KEYTRUDA SC combines pembrolizumab with berahyaluronidase alfa, a human hyaluronidase variant developed by Alteogen Inc., allowing the therapy to be administered under the skin in just one minute every three weeks or two minutes every six weeks. In the US, the therapy is known as KEYTRUDA QLEX.
"This is the first and only subcutaneous immune checkpoint inhibitor available in Europe,” said Dr Marjorie Green, senior VP of oncology at Merck Research Laboratories. “KEYTRUDA SC offers faster administration, flexible dosing, and more options for patients to receive therapy in different healthcare settings.”
The approval is based on the pivotal Phase 3 3475A-D77 trial in patients with treatment-naïve metastatic non-small cell lung cancer (NSCLC) without EGFR, ALK, or ROS1 tumor mutations.
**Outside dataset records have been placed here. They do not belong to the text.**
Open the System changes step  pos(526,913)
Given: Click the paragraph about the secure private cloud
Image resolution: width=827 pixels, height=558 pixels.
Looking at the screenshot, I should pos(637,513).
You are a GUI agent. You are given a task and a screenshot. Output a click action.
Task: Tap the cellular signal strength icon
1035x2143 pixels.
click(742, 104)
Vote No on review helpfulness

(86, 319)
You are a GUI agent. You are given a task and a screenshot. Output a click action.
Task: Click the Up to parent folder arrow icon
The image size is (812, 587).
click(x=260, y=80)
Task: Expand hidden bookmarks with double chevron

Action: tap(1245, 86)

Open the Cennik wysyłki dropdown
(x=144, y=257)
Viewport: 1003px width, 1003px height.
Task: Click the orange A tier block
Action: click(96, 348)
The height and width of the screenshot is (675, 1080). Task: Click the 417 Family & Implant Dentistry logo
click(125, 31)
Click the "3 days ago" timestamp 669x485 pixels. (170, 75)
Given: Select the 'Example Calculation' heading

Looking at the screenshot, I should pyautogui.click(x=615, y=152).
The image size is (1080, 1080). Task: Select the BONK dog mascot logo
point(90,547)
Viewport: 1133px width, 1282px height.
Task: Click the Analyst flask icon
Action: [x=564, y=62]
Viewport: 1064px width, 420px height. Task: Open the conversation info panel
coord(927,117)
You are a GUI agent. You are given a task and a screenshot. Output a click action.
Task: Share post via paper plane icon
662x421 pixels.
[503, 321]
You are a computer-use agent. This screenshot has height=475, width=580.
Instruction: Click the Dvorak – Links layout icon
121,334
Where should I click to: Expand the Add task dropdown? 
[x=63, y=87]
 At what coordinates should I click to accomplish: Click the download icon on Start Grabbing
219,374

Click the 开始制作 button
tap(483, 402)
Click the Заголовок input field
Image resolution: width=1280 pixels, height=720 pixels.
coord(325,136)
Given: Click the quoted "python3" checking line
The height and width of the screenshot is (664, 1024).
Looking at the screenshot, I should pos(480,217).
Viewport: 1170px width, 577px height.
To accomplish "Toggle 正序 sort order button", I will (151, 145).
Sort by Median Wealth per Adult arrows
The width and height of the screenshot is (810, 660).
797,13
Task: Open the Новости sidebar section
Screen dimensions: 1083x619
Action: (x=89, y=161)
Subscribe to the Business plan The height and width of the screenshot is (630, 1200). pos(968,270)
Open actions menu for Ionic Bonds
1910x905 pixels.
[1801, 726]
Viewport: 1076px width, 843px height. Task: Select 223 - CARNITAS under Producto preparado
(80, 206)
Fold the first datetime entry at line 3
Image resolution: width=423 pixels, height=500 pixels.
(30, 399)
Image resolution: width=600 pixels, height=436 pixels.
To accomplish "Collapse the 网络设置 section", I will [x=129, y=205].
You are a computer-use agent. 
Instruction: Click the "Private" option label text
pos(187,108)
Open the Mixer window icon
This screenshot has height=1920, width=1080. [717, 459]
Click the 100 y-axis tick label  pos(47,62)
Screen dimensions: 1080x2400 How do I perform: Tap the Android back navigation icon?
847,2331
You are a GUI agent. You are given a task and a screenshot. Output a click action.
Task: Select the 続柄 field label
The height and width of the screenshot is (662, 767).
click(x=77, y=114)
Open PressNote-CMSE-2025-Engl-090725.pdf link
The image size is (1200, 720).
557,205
The trial compared KEYTRUDA SC to standard intravenous KEYTRUDA, both combined with chemotherapy. Results showed nearly identical efficacy: overall response rates were 45% for KEYTRUDA SC and 42% for intravenous KEYTRUDA, with no meaningful differences in progression-free or overall survival.
The trial enrolled 377 patients randomized 2:1 to KEYTRUDA SC (790 mg/9,600 units) or KEYTRUDA (400 mg) every six weeks alongside platinum-based chemotherapy. KEYTRUDA SC’s safety profile was consistent with the established intravenous formulation, with the most common adverse reactions being nausea (25%), fatigue (25%), and musculoskeletal pain (21%).
The EU approval covers all 27 member states plus Iceland, Liechtenstein, and Norway. Timing for commercial availability in individual countries will depend on national reimbursement processes.
KEYTRUDA, a humanized monoclonal antibody, works by blocking PD-1 from interacting with its ligands PD-L1 and PD-L2, reactivating T cells to detect and attack tumor cells. The introduction of KEYTRUDA SC represents a patient-focused evolution of one of the world’s leading cancer immunotherapies.